The nanosecond part can exceed 1,000,000,000 in order to represent the leap second.
Returns None on invalid hour, minute, second and/or nanosecond.
Example
use chrono::NaiveTime; let hmsn = |h,m,s,nano| NaiveTime::from_hms_nano_opt(h, m, s, nano); assert!(hmsn(0, 0, 0, 0).is_some()); assert!(hmsn(23, 59, 59, 999_999_999).is_some()); assert!(hmsn(23, 59, 59, 1_999_999_999).is_some()); // a leap second following 23:59:59 assert!(hmsn(24, 0, 0, 0).is_none()); assert!(hmsn(23, 60, 0, 0).is_none()); assert!(hmsn(23, 59, 60, 0).is_none()); assert!(hmsn(23, 59, 59, 2_000_000_000).is_none());
fn from_num_seconds_from_midnight(secs: u32, nano: u32) -> NaiveTime
Makes a new NaiveTime from the number of seconds since midnight and nanosecond.

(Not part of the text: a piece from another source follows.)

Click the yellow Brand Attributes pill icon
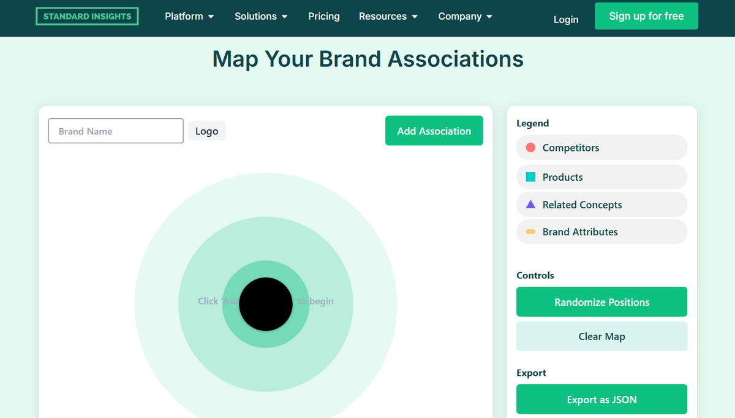[x=531, y=232]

The nanosecond part can exceed 1,000,000,000 in order to represent the leap second.
Panics on invalid number of seconds and/or nanosecond.
Example
use chrono::{NaiveTime, Timelike}; let t = NaiveTime::from_num_seconds_from_midnight(86164, 12_345_678); assert_eq!(t.hour(), 23); assert_eq!(t.minute(), 56); assert_eq!(t.second(), 4); assert_eq!(t.nanosecond(), 12_345_678);
fn from_num_seconds_from_midnight_opt(secs: u32, nano: u32) -> Option<NaiveTime>
Makes a new NaiveTime from the number of seconds since midnight and nanosecond.
The nanosecond part can exceed 1,000,000,000 in order to represent the leap second.
Returns None on invalid number of seconds and/or nanosecond.
Example
use chrono::NaiveTime; let secs = |secs,nano| NaiveTime::from_num_seconds_from_midnight_opt(secs, nano); assert!(secs(0, 0).is_some()); assert!(secs(86399, 999_999_999).is_some()); assert!(secs(86399, 1_999_999_999).is_some()); // a leap second following 23:59:59 assert!(secs(86400, 0).is_none()); assert!(secs(86399, 2_000_000_000).is_none());
fn parse_from_str(s: &str, fmt: &str) -> ParseResult<NaiveTime>
Parses a string with the specified format string and returns a new NaiveTime.
See the format::strftime module
on the supported escape sequences.
Example
use chrono::NaiveTime; assert_eq!(NaiveTime::parse_from_str("23:56:04", "%H:%M:%S"), Ok(NaiveTime::from_hms(23, 56, 4))); assert_eq!(NaiveTime::parse_from_str("pm012345.6789", "%p%I%M%S%.f"), Ok(NaiveTime::from_hms_micro(13, 23, 45, 678_900)));
Date and offset is ignored for the purpose of parsing.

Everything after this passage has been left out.